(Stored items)
========
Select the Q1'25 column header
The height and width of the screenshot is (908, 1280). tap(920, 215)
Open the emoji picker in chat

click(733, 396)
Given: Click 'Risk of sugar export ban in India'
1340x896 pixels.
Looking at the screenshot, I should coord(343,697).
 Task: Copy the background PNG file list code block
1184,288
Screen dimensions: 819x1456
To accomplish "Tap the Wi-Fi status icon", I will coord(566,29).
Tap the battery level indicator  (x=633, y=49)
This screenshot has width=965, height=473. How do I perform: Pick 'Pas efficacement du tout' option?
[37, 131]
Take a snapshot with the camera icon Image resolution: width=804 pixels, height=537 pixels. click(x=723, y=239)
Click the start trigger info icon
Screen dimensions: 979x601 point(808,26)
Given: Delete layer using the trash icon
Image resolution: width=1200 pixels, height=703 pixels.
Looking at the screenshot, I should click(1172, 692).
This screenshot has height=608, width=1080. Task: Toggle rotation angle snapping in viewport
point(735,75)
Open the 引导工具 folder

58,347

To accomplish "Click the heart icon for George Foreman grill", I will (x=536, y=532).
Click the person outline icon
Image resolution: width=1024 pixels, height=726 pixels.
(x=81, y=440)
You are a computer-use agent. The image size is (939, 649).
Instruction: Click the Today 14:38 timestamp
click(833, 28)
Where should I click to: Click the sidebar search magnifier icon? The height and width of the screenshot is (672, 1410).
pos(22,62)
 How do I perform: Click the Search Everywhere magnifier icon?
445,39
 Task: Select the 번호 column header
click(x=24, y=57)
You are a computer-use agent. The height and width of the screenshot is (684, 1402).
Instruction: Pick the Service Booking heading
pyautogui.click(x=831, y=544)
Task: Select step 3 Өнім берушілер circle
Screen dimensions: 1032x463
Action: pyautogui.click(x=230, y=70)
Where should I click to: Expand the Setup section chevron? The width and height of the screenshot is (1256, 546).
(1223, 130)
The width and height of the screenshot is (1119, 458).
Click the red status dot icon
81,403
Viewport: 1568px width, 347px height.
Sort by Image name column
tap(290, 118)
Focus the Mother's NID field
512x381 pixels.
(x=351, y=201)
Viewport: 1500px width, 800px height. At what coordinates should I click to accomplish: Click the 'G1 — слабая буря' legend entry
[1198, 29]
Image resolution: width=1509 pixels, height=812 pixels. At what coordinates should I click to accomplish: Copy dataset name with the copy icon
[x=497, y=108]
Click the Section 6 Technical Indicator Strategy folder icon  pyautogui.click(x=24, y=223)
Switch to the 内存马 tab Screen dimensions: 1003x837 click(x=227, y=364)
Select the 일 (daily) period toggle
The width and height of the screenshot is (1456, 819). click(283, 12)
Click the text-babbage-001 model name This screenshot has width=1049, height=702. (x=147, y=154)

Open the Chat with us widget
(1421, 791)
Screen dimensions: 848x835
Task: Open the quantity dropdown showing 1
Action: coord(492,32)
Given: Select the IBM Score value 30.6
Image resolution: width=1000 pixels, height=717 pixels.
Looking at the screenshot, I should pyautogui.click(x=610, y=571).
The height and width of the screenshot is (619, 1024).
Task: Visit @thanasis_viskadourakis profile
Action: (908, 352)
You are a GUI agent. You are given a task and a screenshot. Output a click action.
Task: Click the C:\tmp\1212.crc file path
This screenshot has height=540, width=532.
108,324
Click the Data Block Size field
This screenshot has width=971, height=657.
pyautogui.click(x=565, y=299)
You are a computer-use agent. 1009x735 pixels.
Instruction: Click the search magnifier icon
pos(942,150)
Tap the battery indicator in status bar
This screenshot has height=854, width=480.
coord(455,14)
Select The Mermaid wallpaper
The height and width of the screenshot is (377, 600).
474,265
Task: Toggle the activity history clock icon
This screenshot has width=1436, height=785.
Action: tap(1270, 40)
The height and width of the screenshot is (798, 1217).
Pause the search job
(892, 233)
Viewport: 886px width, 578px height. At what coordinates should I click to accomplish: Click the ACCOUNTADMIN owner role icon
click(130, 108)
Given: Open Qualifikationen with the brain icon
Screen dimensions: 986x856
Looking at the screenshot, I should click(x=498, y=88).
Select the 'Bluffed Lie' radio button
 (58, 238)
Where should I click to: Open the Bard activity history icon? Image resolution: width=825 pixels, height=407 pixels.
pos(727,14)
========
TASK:
Print precisely the lines from the one with "Given: Open Qualifikationen" through the end of the data above, adding nothing.

EXPECTED ANSWER:
Given: Open Qualifikationen with the brain icon
Screen dimensions: 986x856
Looking at the screenshot, I should click(x=498, y=88).
Select the 'Bluffed Lie' radio button
 (58, 238)
Where should I click to: Open the Bard activity history icon? Image resolution: width=825 pixels, height=407 pixels.
pos(727,14)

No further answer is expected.